Shortly afterward he was led to Christ through the preaching of an earnest servant of God in Plymouth, and from that day to him "to live was Christ." He turned his back there and then on the world, and gave up his profession that he might devote himself to the study of the Scriptures and to the work of the gospel. There were at that time many earnest and godly men in Plymouth with whom he was thrown; and these met daily for the study of the Scriptures and for prayer. He thus became trained in the work of the gospel, and entered on a new career of unswerving devotion in the Master's cause.
For several years his labors were confined chiefly to Devonshire; and through the whole of the county he went preaching Christ crucified, and ably ministering the word of God amongst Christians. Plymouth, Exmouth, Bideford, and Barnstaple were the chief centers of his work for a time. Latterly, on going to Exeter to reside, the sphere of his influence widened considerably. His name is specially associated with the prophetic meetings held in London, in Freemasons' Hall, in the years 1865 and 1867; and his visits to Dublin, Glasgow, Birmingham, Hereford, and Taunton, will long be remembered by those who were privileged to meet him and hear him speak.

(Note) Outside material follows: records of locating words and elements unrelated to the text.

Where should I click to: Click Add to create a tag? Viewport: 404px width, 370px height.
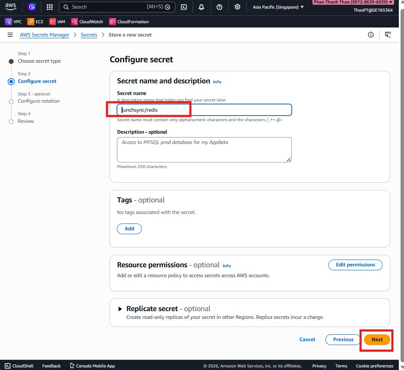(129, 229)
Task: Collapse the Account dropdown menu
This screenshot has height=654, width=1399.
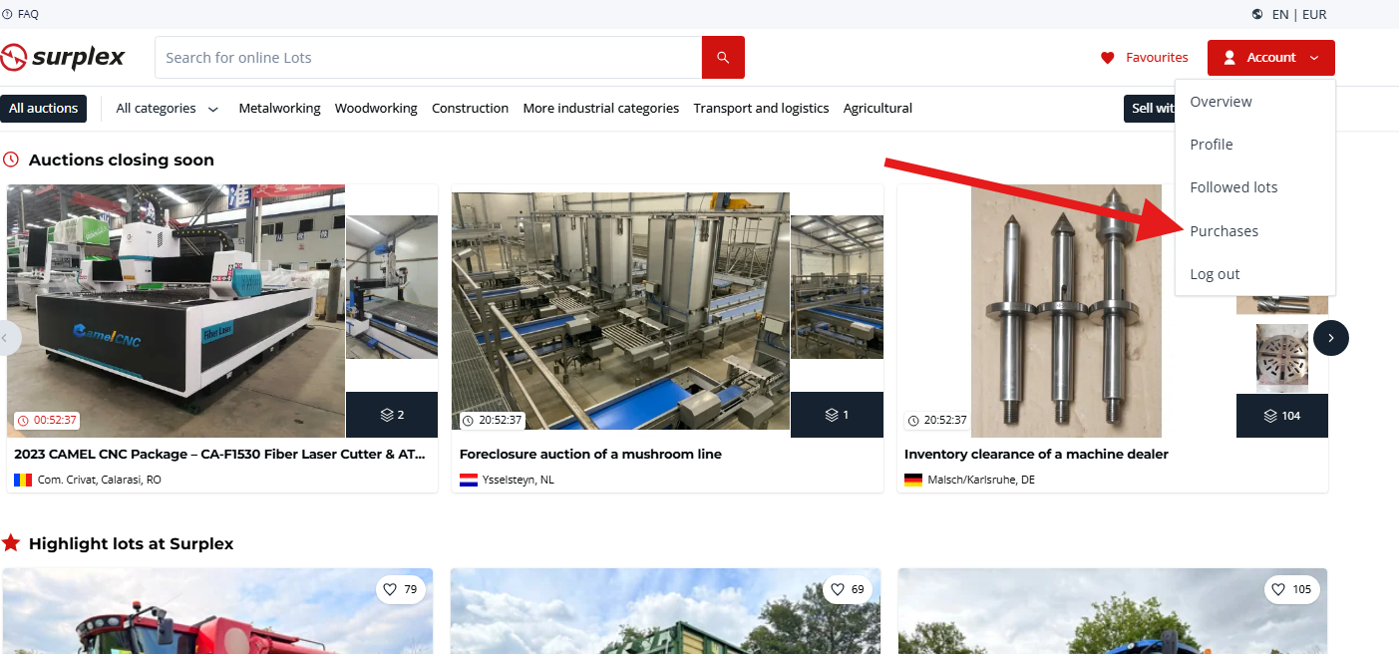Action: click(1270, 58)
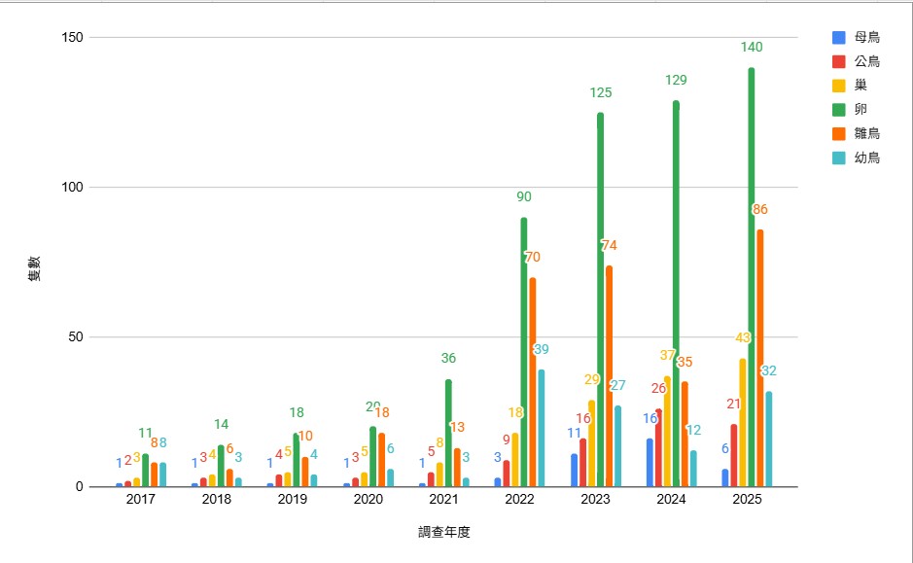This screenshot has height=563, width=913.
Task: Click the 100 tick label on y-axis
Action: [74, 188]
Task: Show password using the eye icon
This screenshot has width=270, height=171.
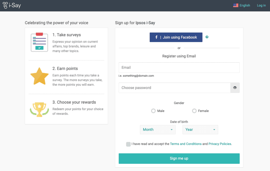Action: coord(235,88)
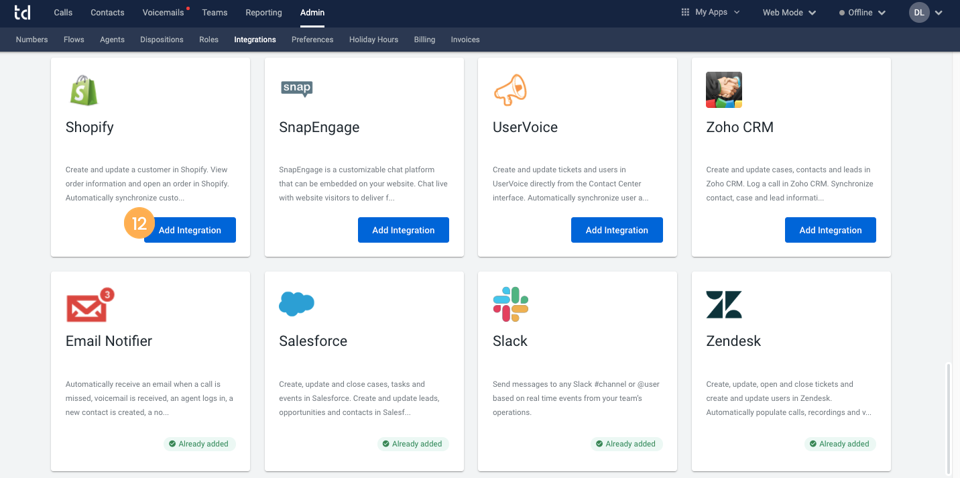Open the DL profile menu
Screen dimensions: 960x478
(x=925, y=11)
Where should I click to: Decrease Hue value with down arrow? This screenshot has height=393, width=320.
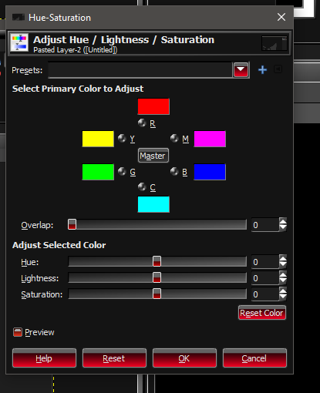point(283,265)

His teaching was remarkable, not only for its clearness and depth, but also for its close adherence to Scripture, thus proving how much he lived in communion with God. The great central truths of Salvation through the cross of Christ, and of the Second Coming of the Lord, were ever present to his mind, and pervaded all his teaching. Fearless in his denunciation of what he believed to be error; intensely solemn in his warnings of the power and the consequences of sin; an unflinching standard-bearer of the gospel of God's grace, and yet most tender in ministering the truth of God to stricken ones-he was the means of strengthening the hands of many a feeble one, and of preserving from the snares of the adversary many of God's people.
His last visit to London was made in the autumn of 1867; and although symptoms had then appeared of the disease that so soon after laid him altogether aside, he relaxed none of his energies.
On the Lord's-day he gave no less than six addresses, one of them being delivered in the open-air in Soho Square. He touchingly referred to the days long gone by when he, as a young man of fashion, was well acquainted with that locality; narrating the incidents that had led to the great change in his life, and then testifying to the happiness and blessing of the period of his life since spent in the Lord's service. Fervently he appealed to the numbers of young men crowding around him to turn their backs on the world and sin, and come boldly forth for Christ. It was past ten o'clock that night before he had finished his work; and it was amongst the last of his days of public service for the Lord.
Very shortly afterward paralysis supervened, which gradually exhausted his mental and physical powers. So gradual was the progress of the disease that for seven years and a half he remained amongst his family, though unable to take any active part in the work of the Lord. During this long trial of patience and faith no murmur ever passed his lips. His peace was unbroken, and his mind unclouded by any fear or doubt. He always delighted to hear of the Lord's work, especially that portion in which his own children were engaged. In July, 1875, he quietly passed away, falling asleep in Jesus to await the day of resurrection.